Yes, Emerson Lake and Palmer, King Crimson, Van der Graaf Generator... say what you will about them, but at their best they didn't sound like anyone else. No one listened to Yes and thought "Yet another band that combines symphonic song structures, Easter Sunday organ solos, and Les Paul-inflected guitar stylings." Nobody listened to Emerson, Lake and Palmer and said "Of all the militantly atheistic bands that play Bartok-flavored synthesizer flatulence noises, which one am I listening to?" King Crimson not only sounded like no one else, it didn't even sound like itself; founder Robert Fripp continually replenished the band through the magic of firing everybody.
Modern bands that position themselves as carriers of the Prog torch, though, seem to start with the question: "Which familiar band should we sound exactly like: Styx, Kansas or Whitesnake?" None of which fit my definition of Prog, although Kansas's fancy-pants boogie and portentious lyrics make them ringers. Styx also has a Prog-influenced emphasis on fancy interplay, high harmony vocals, virtuosity and SF/Fantasy concepts, but they are disqualified for sucking. If Prog bands must be derivative, why don't they at least copy actual Prog bands? I feel like I ordered baklava and got a baggie full of crumbling Oreos.

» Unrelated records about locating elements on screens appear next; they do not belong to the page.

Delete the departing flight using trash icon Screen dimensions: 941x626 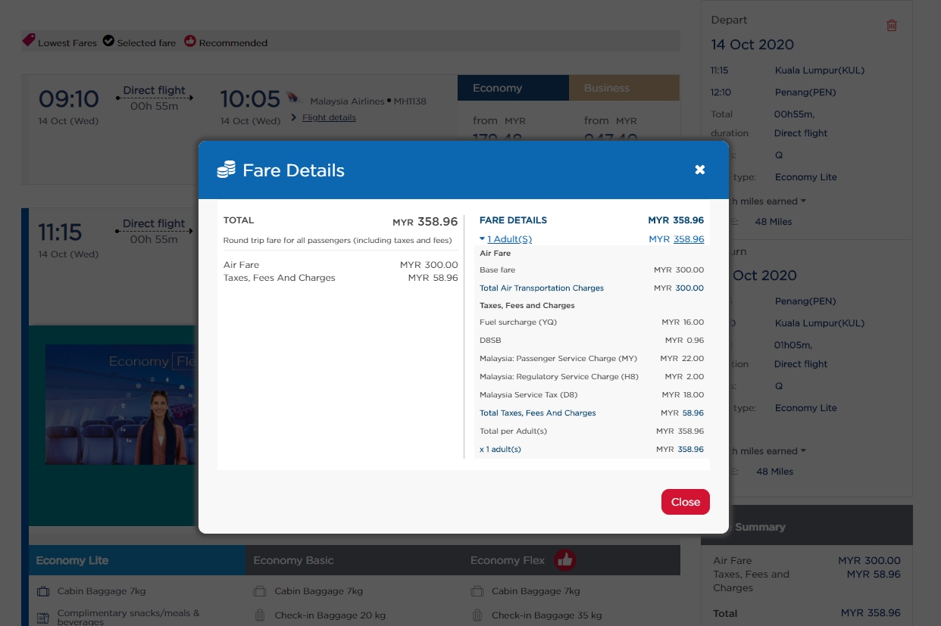pyautogui.click(x=892, y=26)
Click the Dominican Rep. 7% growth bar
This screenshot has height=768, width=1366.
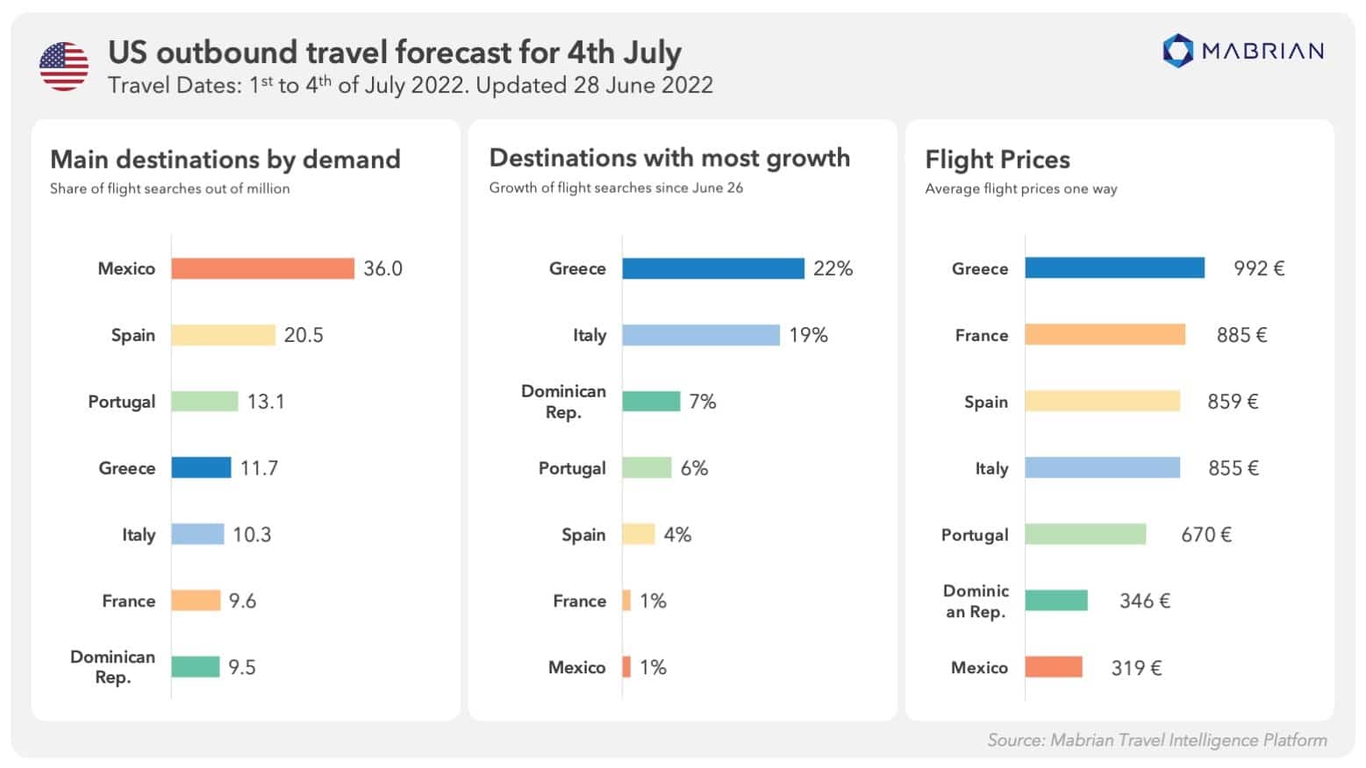pos(651,402)
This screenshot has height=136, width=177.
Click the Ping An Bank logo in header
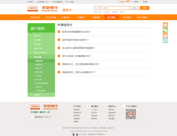coord(42,9)
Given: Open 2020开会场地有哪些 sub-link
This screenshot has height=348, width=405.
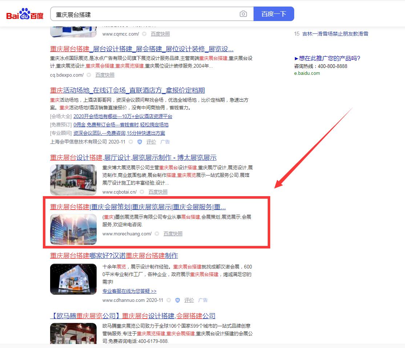Looking at the screenshot, I should [122, 117].
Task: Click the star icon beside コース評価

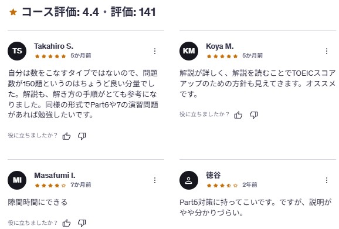Action: 13,12
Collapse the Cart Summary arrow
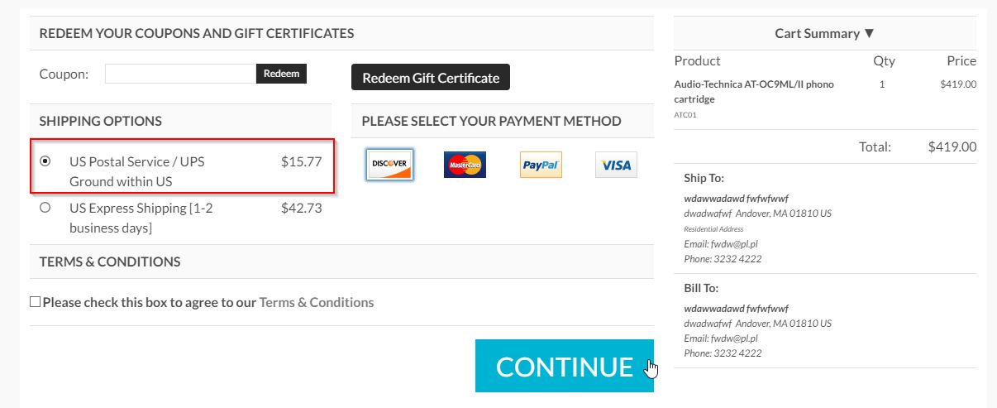The width and height of the screenshot is (997, 408). [x=869, y=34]
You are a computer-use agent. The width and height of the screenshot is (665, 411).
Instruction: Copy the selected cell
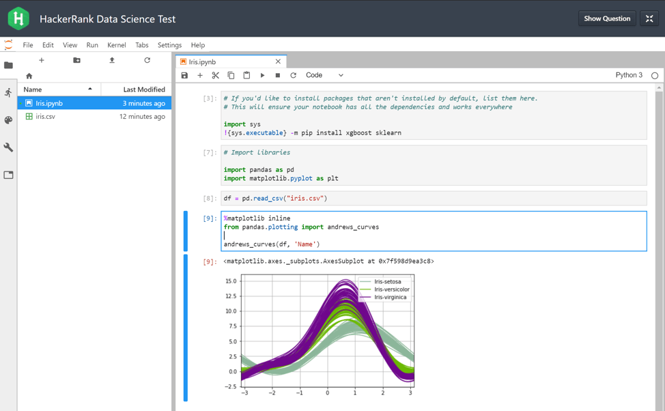[231, 75]

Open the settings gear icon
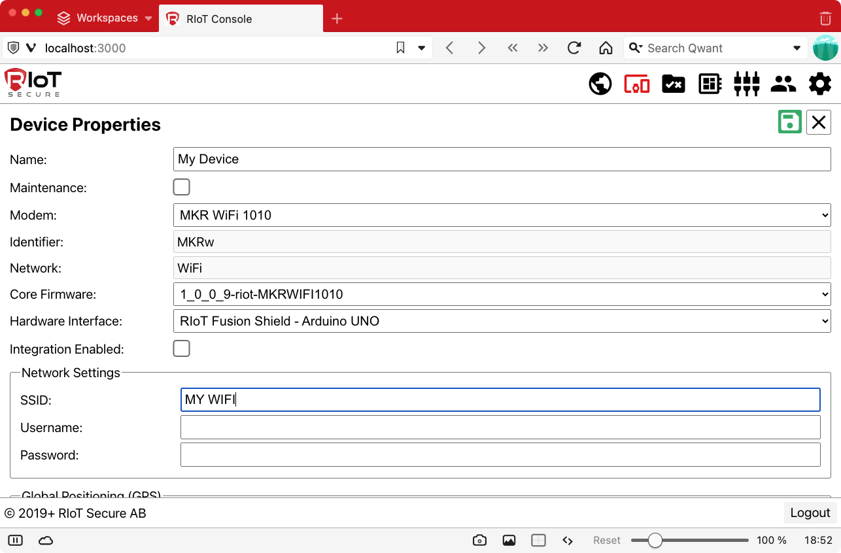(819, 84)
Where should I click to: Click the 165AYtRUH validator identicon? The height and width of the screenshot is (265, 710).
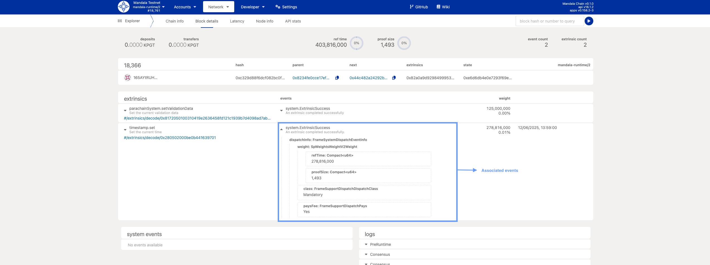pos(128,78)
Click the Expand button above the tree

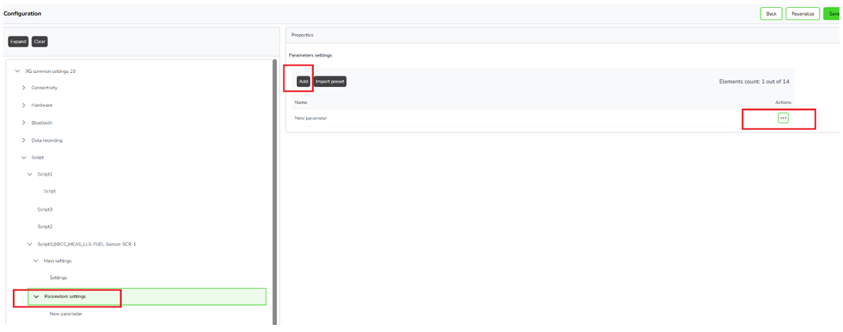[18, 42]
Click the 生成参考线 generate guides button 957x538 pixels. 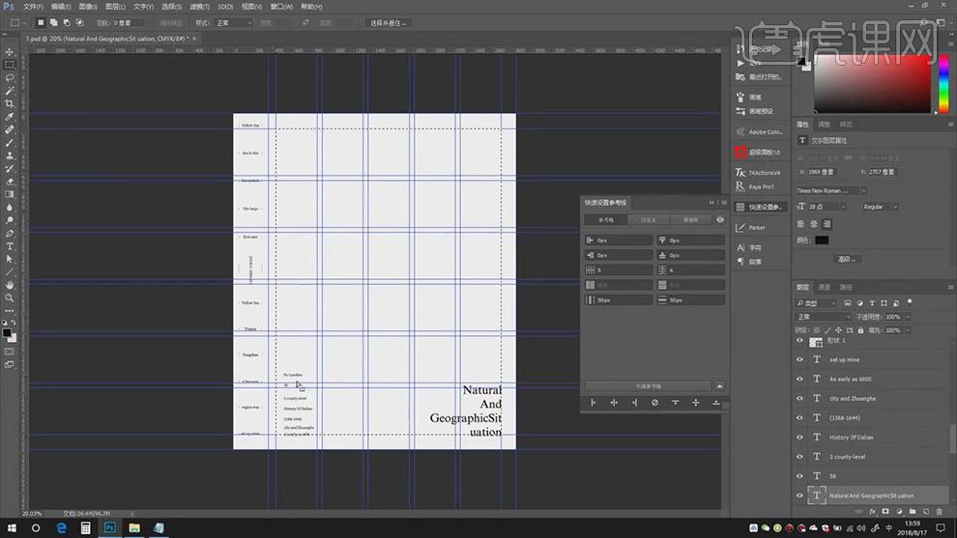(649, 385)
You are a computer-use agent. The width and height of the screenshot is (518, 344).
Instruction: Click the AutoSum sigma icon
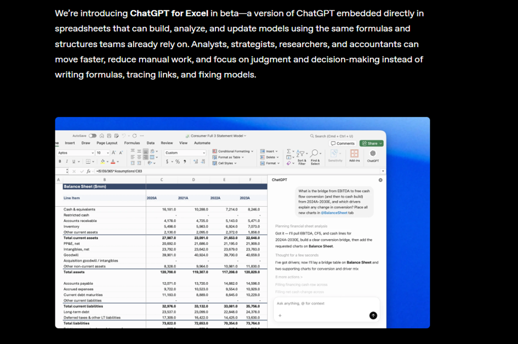coord(290,151)
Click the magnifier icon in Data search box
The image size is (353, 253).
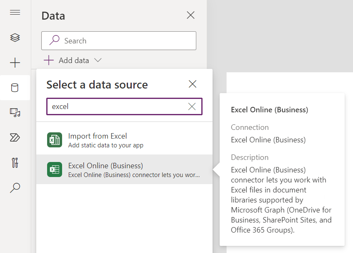pos(54,40)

Another question modern Prog bands seem to ask: "Should we get 12-year-old Goth girls to write our lyrics, or 12-year-old Goth boys? Hmm, decisions decisions." Not to slur 12-year-old Goths; just that their poetic stylings shouldn't be coming out of grown-up mouths. If I had cash enough and time I'd buy a few Norton anthologies and lob them at Prog bandleaders. Please, guys and girls, write lyrics that couldn't have been whipped up by Instant Lyric Generators.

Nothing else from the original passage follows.